Requirements: For each statement, answer yes or no according to the mnemonic code text below, quoting the exact words that decide it: (a) the initial entropy may range from 128 to 256 bits; (b) the PBKDF2 iteration count is 4096; (c) the method is meant for turning user-created sentences into a wallet seed.

Source document:
###
It consists of two parts: generating the mnemonic, and converting it into a
binary seed. This seed can be later used to generate deterministic wallets using
BIP-0032 or similar methods.
==Motivation==
A mnemonic code or sentence is superior for human interaction compared to the
handling of raw binary or hexidecimal representations of a wallet seed. The
sentence could be written on paper or spoken over the telephone.
This guide is meant to be a way to transport computer-generated randomness with
a human readable transcription. It's not a way to process user-created
sentences (also known as brainwallets) into a wallet seed.
==Generating the mnemonic==
The mnemonic must encode entropy in a multiple of 32 bits. With more entropy
security is improved but the sentence length increases. We refer to the
initial entropy length as ENT. The allowed size of ENT is 128-256 bits.
First, an initial entropy of ENT bits is generated. A checksum is generated by
taking the first <pre>ENT / 32</pre> bits of its SHA256 hash. This checksum is
appended to the end of the initial entropy. Next, these concatenated bits
are split into groups of 11 bits, each encoding a number from 0-2047, serving
as an index into a wordlist. Finally, we convert these numbers into words and
use the joined words as a mnemonic sentence.
The following table describes the relation between the initial entropy
length (ENT), the checksum length (CS) and the length of the generated mnemonic
sentence (MS) in words.
<pre>
CS = ENT / 32
MS = (ENT + CS) / 11
| ENT | CS | ENT+CS | MS |
+-------+----+--------+------+
| 128 | 4 | 132 | 12 |
| 160 | 5 | 165 | 15 |
| 192 | 6 | 198 | 18 |
| 224 | 7 | 231 | 21 |
| 256 | 8 | 264 | 24 |
</pre>
==Wordlist==
An ideal wordlist has the following characteristics:
a) smart selection of words
- the wordlist is created in such way that it's enough to type the first four
letters to unambiguously identify the word
b) similar words avoided
- word pairs like "build" and "built", "woman" and "women", or "quick" and "quickly"
not only make remembering the sentence difficult, but are also more error
prone and more difficult to guess
c) sorted wordlists
- the wordlist is sorted which allows for more efficient lookup of the code words
(i.e. implementations can use binary search instead of linear search)
- this also allows trie (a prefix tree) to be used, e.g. for better compression
The wordlist can contain native characters, but they must be encoded in UTF-8
using Normalization Form Compatibility Decomposition (NFKD).
==From mnemonic to seed==
A user may decide to protect their mnemonic with a passphrase. If a passphrase is not
present, an empty string "" is used instead.
To create a binary seed from the mnemonic, we use the PBKDF2 function with a mnemonic
sentence (in UTF-8 NFKD) used as the password and the string "mnemonic" + passphrase (again
in UTF-8 NFKD) used as the salt. The iteration count is set to 2048 and HMAC-SHA512 is used as
the pseudo-random function. The length of the derived key is 512 bits (= 64 bytes).
This seed can be later used to generate deterministic wallets using BIP-0032 or
similar methods.
###
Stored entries
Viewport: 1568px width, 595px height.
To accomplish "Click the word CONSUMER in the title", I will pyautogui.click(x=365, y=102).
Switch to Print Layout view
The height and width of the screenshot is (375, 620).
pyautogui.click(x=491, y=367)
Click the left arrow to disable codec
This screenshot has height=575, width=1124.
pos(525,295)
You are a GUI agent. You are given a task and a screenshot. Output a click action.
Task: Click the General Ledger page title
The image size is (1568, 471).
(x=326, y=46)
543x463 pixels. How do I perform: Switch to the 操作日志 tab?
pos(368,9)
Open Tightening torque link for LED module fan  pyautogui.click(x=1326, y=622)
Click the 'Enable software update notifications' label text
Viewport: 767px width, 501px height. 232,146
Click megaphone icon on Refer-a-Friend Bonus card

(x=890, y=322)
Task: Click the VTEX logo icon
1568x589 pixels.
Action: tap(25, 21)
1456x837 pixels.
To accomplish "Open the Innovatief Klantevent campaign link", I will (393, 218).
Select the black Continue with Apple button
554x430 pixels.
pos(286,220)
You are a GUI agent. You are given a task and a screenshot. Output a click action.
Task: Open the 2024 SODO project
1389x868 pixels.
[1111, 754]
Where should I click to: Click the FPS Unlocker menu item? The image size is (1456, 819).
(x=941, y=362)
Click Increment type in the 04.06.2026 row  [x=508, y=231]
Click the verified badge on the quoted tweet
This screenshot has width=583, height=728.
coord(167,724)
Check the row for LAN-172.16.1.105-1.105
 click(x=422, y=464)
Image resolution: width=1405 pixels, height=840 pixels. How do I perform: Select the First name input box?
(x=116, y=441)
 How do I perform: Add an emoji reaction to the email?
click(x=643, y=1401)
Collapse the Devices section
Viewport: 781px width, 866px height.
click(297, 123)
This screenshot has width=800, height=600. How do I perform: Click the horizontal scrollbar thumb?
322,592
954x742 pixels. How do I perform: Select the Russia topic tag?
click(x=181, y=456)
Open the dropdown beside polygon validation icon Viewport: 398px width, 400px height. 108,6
###
Expected output:
(a) Yes: "The allowed size of ENT is 128-256 bits."
(b) No: "The iteration count is set to 2048"
(c) No: "It's not a way to process user-created sentences (also known as brainwallets) into a wallet seed."